Future avenues for neuroimmune investigation

These seminal pre-clinical studies of the meningeal response after TBI prompt numerous inquiries for future investigation within the field of neurotrauma. Not only do the meninges harbor immune cells that contribute to a vast array of responses, the mLVs play a crucial role as the waste-removal system in draining CSF, ISF, and CNS-derived molecules from the brain parenchyma to the dCLNs. The effect of their damage caused by primary injury and how that influences removal of proteins such as Aβ and tau remain to be characterized. Additionally, stratification of the level of damage to the LVs, subsequent lymphangiogenic recovery, and the effect on the flow of CSF throughout the brain is still to be characterized. Transcriptomic studies suggest inflammatory molecules may regulate meningeal derived inflammatory responses, particularly chemokines. Indeed, modulation of the CCR2-CCL2 signaling axis in TBI has been shown to be beneficial [77, 318,319,320]. CCL2−/− mice show delayed reductions in lesion size beginning at 28 days post injury. It might be postulated that this delayed response may be due to deficiency in meningeal mLV acutely, prior to lymphangiogenic recovery, in combination with altered CCL2 chronic immune responses. Indeed, CCR2−/− mice show altered monocyte/macrophage influx and reduced crosstalk with innate cells, inhibiting the generation of type-1 IFN microglial responses after TBI, with pharmacological blockade of CCR2 improving cognitive outcomes at 28-day timepoints [318, 319]. Populations of macrophages after TBI were Mrc1+ Lyve1+ [319] suggesting microglial cross communication between meningeal cells, and as of now investigations into TBI mediated CCR2-CCL2 axis at the mLV immune interface are yet to be conducted, potentially warranting future investigation.

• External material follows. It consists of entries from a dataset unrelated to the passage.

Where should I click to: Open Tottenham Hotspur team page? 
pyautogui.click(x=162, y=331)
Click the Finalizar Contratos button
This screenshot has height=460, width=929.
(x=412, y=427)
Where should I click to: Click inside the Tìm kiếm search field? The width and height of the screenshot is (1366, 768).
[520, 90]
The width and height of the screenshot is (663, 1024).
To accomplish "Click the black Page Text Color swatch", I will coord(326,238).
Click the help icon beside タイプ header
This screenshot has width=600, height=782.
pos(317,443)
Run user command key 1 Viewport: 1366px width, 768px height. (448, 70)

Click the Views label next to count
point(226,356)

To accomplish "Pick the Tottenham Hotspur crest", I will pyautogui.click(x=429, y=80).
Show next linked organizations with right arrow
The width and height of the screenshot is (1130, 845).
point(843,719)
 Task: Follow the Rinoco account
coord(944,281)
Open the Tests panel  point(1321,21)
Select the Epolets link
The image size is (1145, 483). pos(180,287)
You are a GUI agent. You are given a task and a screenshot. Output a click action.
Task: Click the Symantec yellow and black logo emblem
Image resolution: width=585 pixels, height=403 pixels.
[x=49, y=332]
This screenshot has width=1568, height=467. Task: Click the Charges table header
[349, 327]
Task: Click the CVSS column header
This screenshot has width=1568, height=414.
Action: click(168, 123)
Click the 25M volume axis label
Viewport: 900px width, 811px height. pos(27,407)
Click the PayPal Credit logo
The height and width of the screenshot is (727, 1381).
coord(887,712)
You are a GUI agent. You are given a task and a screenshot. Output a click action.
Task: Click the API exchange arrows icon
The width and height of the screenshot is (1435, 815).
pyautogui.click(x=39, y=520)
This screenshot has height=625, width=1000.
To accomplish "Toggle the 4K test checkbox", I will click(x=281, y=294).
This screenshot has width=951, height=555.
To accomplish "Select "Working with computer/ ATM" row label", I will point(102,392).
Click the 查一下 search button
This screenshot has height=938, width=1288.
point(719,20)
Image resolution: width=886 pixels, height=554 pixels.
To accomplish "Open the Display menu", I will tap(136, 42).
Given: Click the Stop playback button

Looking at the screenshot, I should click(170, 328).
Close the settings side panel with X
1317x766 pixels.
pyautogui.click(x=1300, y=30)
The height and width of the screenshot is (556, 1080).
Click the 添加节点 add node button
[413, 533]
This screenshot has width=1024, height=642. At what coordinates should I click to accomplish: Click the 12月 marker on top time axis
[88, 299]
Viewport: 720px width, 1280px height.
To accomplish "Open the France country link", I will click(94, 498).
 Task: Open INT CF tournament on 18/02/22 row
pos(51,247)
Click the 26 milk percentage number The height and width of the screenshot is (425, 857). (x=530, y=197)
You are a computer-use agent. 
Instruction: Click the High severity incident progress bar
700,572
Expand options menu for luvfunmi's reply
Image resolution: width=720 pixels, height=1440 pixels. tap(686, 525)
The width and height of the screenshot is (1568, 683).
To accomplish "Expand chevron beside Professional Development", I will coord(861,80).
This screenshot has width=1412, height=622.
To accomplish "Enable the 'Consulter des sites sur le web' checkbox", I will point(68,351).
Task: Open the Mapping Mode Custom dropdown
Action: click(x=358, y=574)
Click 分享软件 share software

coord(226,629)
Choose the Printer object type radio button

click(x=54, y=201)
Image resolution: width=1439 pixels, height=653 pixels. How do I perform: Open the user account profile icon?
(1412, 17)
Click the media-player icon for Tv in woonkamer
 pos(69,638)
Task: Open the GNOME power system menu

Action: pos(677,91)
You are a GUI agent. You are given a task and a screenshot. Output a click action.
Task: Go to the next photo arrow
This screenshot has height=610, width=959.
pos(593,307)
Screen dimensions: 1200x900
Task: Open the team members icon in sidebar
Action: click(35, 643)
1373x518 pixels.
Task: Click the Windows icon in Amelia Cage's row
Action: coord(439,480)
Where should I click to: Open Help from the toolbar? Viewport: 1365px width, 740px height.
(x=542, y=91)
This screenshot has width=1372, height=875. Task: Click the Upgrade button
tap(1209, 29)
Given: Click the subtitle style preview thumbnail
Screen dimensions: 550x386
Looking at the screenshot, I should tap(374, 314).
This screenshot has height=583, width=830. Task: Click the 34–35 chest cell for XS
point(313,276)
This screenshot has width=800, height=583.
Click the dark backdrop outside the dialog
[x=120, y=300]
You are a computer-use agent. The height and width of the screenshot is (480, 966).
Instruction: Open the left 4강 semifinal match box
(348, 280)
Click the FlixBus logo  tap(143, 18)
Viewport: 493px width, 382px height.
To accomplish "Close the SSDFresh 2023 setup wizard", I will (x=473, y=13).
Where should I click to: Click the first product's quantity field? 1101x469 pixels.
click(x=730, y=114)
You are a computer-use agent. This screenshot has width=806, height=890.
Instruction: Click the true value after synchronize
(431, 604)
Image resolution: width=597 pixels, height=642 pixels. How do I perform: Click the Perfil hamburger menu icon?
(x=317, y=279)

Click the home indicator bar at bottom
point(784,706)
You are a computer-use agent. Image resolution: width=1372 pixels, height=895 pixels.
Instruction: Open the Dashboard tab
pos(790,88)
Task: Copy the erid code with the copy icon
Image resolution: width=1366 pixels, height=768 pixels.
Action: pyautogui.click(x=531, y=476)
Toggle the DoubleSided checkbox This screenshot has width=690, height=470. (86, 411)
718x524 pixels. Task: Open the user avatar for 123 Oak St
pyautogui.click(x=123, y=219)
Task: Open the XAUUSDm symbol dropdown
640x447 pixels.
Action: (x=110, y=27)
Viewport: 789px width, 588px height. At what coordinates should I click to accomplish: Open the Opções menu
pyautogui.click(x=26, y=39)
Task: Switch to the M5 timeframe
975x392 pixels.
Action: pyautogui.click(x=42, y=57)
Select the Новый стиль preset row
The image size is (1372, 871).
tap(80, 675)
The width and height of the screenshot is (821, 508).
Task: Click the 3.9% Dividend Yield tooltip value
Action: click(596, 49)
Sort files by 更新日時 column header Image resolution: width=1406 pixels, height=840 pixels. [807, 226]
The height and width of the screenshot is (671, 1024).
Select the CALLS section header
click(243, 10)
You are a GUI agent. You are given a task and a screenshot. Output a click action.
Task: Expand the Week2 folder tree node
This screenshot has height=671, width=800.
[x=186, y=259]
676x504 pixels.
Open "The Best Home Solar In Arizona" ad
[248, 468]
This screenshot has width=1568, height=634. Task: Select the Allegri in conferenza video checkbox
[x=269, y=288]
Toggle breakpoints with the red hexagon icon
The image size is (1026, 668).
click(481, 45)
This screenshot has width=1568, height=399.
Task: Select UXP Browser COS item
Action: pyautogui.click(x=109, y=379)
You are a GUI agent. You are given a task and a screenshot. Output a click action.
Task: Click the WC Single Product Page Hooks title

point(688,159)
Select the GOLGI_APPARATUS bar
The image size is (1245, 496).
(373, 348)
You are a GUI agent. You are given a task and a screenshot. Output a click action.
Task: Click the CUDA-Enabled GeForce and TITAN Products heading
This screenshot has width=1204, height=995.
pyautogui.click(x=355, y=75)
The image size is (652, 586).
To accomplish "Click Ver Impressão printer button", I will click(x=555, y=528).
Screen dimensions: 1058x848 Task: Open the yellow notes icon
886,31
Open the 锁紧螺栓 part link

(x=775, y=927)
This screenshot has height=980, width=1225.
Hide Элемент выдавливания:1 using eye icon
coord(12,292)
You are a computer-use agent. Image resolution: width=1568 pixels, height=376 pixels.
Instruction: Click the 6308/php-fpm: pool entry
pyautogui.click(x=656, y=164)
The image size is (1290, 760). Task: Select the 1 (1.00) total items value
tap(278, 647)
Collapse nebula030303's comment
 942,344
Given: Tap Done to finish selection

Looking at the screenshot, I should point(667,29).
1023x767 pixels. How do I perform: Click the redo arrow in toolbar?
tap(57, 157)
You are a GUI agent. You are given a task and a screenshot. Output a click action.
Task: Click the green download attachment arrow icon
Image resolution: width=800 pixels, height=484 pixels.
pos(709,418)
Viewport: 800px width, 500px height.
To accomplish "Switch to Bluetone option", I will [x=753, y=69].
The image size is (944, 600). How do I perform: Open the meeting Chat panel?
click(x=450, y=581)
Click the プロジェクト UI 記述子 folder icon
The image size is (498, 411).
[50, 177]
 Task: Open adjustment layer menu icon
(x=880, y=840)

Alongside CCL2, CCL7 has been observed in the meninges single TBI [316]. CCR7 is expressed in a variety of peripheral immune cells including DCs and T-cells. Given CCR7+ immune cells migrate to the dCLNs via a CCL19 and CCL21 chemokine gradient (Brandum et al., 2021), suggests the potential DCs (that have phagocytosed TBI-induced antigens) and naïve T-cells migrate into LVs and dCLNs and present antigens to naïve CD8+ T-cells and CD4+ T-cells and activate them in response to TBI. Future studies investigating this potential using agonists/antagonists or conditional CCR7Ko models may be of interest to examine pathway influences neuroimmune outcomes and cognition in TBI, similar to that observed in 5xFAD models [239]. Most importantly, these questions may be influenced by factors like age, sex, and injury severity. Future studies should incorporate these variables to stratify the immune response at the meningeal interface following traumatic brain injury (TBI).

Conclusions

TBI introduces a complex interplay between neuroinflammatory responses and immune dysregulation. We now understand that the meninges play a role in modulating this neuroinflammatory response, serving as the interface between the brain and the immune system; however, we still do not fully understand the mechanisms underlying prolonged neuroinflammation or how the temporal progression of damage to the meningeal lymphatic vessels influences cell trafficking and resolution. After TBI, immune cells (monocytes, macrophages, neutrophils) are available at the meningeal interface to immediately influence the brain, and infiltrating cells such as T and B cells can still be found in the brain and meningeal interface months following the injury. Does the presence of meningeal immune cells and the soluble factors released in response to trauma signal to, and amplify, the innate microglial responses? Are these cells being constantly trafficked into the brain, attracted by continuous damage signals? Do invading immune cells enter the CNS to mediate damage, but are unable to exit due to trauma-induced mLV dysfunction? Targeting the ability of immune cells to enter the CNS in response to injury, enhancing their ability to drain from the CNS, and gaining a better understanding of the crosstalk between the brain, meninges, and dCLN will allow us to harness the power of the immune system to enhance recovery from TBI.